Wenn Europäische Normen von Anfang an mit Internationalen Normen im Einklang stehen, ergeben sich größere Einsparungen und Chancen für Unternehmen, die ihre Produkte auf Exportmärkten außerhalb der Region anbieten wollen. Sie können allen Auslandskunden weltweit die gleiche Produktspezifikation anbieten. Gleichzeitig kommen europäische Kunden in den Genuss einer größeren Auswahl an Waren aus aller Welt, die auf kompatiblen Technologien basieren. Diese Überlegungen gelten für alle Regionen und alle Handelspartner, auch für Österreich und Russland.

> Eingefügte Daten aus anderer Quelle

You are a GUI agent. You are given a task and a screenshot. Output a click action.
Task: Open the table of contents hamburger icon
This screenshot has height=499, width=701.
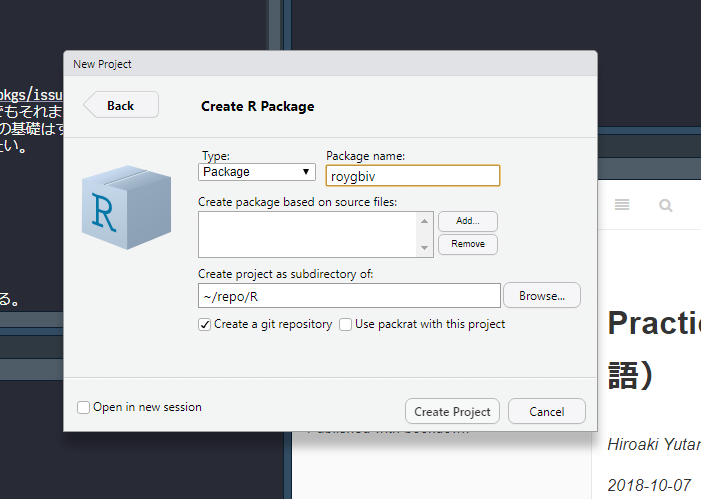[x=622, y=205]
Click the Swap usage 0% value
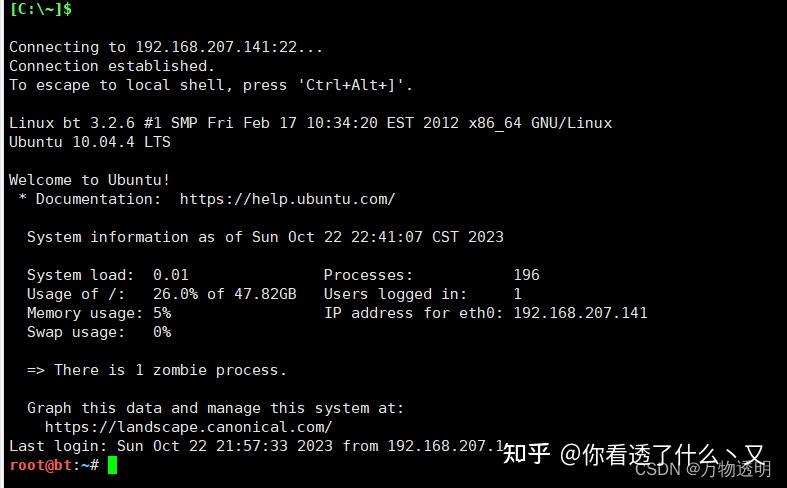This screenshot has height=488, width=787. (162, 332)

Aus der Sicht der Handelspolitik schaffen Internationale Normen somit faire Rahmenbedingungen für alle Wettbewerber auf diesen Märkten, während unterschiedliche nationale oder regionale Normen technische Handelsschranken darstellen können. Internationale Normen sind also ein technisches Hilfsmittel zur praktischen Umsetzung von politischen Handelsabkommen.

Aus der Sicht staatlicher Stellen liefern Internationale Normen überdies auch die technischen und wissenschaftlichen Grundlagen zu Rechtsvorschriften in den Bereichen Gesundheit, Sicherheit und Umweltschutz und bieten den Vorteil, dass sie laufend aktualisiert und verbessert werden.

Zu guter Letzt möchte ich betonen, dass Österreich und Russland, die beide zu den Gründungsmitgliedern der ISO zählen, mit der Entscheidung für die gemeinsame Sprache der Internationalen ISO-Normen die richtige Wahl getroffen haben und so über ein solides Fundament für die weitere Verbesserung der bereits guten Handelsbeziehungen zu beiderseitigem Nutzen verfügen.